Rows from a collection
┌────────
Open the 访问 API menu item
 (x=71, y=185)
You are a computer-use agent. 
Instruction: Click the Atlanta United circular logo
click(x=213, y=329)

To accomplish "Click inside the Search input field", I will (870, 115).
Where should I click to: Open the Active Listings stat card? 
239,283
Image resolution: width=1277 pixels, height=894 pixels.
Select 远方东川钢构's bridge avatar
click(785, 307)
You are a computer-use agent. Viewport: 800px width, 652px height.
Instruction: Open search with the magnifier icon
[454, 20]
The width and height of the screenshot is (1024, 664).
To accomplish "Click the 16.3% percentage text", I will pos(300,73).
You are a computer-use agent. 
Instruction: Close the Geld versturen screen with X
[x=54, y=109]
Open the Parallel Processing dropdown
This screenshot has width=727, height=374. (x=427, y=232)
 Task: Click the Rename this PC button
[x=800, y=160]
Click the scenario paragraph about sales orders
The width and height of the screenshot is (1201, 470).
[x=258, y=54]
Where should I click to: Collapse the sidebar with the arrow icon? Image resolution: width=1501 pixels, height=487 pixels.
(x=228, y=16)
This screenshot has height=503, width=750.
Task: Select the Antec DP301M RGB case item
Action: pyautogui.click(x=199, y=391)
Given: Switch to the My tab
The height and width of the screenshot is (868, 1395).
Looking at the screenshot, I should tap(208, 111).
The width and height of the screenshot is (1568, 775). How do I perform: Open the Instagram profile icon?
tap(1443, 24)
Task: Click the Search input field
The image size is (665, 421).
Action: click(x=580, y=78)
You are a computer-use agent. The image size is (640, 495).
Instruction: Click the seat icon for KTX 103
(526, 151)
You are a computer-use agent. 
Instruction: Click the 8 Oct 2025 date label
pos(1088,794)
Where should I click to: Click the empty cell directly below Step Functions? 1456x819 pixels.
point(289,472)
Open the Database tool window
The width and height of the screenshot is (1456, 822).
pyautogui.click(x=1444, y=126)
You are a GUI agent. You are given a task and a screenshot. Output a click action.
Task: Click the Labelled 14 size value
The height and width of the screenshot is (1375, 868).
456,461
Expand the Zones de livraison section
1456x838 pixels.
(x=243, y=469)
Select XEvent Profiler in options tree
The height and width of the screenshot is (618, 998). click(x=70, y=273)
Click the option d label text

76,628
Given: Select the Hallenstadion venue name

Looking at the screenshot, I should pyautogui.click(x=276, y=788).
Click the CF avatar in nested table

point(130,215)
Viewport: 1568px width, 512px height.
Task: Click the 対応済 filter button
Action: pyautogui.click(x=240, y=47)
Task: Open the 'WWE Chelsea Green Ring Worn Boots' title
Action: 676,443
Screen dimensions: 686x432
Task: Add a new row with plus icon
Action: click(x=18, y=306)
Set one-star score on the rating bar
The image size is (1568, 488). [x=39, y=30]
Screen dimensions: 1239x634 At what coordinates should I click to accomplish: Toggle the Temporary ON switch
└────────
Aim of the task: Recast all the rows above as a numbered list, omitting any blank lines.

Solution to the exercise:
1. Open the 访问 API menu item
2.  (x=71, y=185)
3. You are a computer-use agent. 
4. Instruction: Click the Atlanta United circular logo
5. click(x=213, y=329)
6. To accomplish "Click inside the Search input field", I will (870, 115).
7. Where should I click to: Open the Active Listings stat card? 
8. 239,283
9. Image resolution: width=1277 pixels, height=894 pixels.
10. Select 远方东川钢构's bridge avatar
11. click(785, 307)
12. You are a computer-use agent. Viewport: 800px width, 652px height.
13. Instruction: Open search with the magnifier icon
14. [454, 20]
15. The width and height of the screenshot is (1024, 664).
16. To accomplish "Click the 16.3% percentage text", I will pos(300,73).
17. You are a computer-use agent. 
18. Instruction: Close the Geld versturen screen with X
19. [x=54, y=109]
20. Open the Parallel Processing dropdown
21. This screenshot has width=727, height=374. (x=427, y=232)
22.  Task: Click the Rename this PC button
23. [x=800, y=160]
24. Click the scenario paragraph about sales orders
25. The width and height of the screenshot is (1201, 470).
26. [x=258, y=54]
27. Where should I click to: Collapse the sidebar with the arrow icon? Image resolution: width=1501 pixels, height=487 pixels.
28. (x=228, y=16)
29. This screenshot has height=503, width=750.
30. Task: Select the Antec DP301M RGB case item
31. Action: pyautogui.click(x=199, y=391)
32. Given: Switch to the My tab
33. The height and width of the screenshot is (868, 1395).
34. Looking at the screenshot, I should tap(208, 111).
35. The width and height of the screenshot is (1568, 775). How do I perform: Open the Instagram profile icon?
36. tap(1443, 24)
37. Task: Click the Search input field
38. The image size is (665, 421).
39. Action: click(x=580, y=78)
40. You are a computer-use agent. The image size is (640, 495).
41. Instruction: Click the seat icon for KTX 103
42. (526, 151)
43. You are a computer-use agent. 
44. Instruction: Click the 8 Oct 2025 date label
45. pos(1088,794)
46. Where should I click to: Click the empty cell directly below Step Functions? 1456x819 pixels.
47. point(289,472)
48. Open the Database tool window
49. The width and height of the screenshot is (1456, 822).
50. pyautogui.click(x=1444, y=126)
51. You are a GUI agent. You are given a task and a screenshot. Output a click action.
52. Task: Click the Labelled 14 size value
53. The height and width of the screenshot is (1375, 868).
54. 456,461
55. Expand the Zones de livraison section
56. 1456x838 pixels.
57. (x=243, y=469)
58. Select XEvent Profiler in options tree
59. The height and width of the screenshot is (618, 998). click(x=70, y=273)
60. Click the option d label text
61. 76,628
62. Given: Select the Hallenstadion venue name
63. Looking at the screenshot, I should pyautogui.click(x=276, y=788).
64. Click the CF avatar in nested table
65. point(130,215)
66. Viewport: 1568px width, 512px height.
67. Task: Click the 対応済 filter button
68. Action: pyautogui.click(x=240, y=47)
69. Task: Open the 'WWE Chelsea Green Ring Worn Boots' title
70. Action: 676,443
71. Screen dimensions: 686x432
72. Task: Add a new row with plus icon
73. Action: click(x=18, y=306)
74. Set one-star score on the rating bar
75. The image size is (1568, 488). [x=39, y=30]
76. Screen dimensions: 1239x634 At what coordinates should I click to accomplish: Toggle the Temporary ON switch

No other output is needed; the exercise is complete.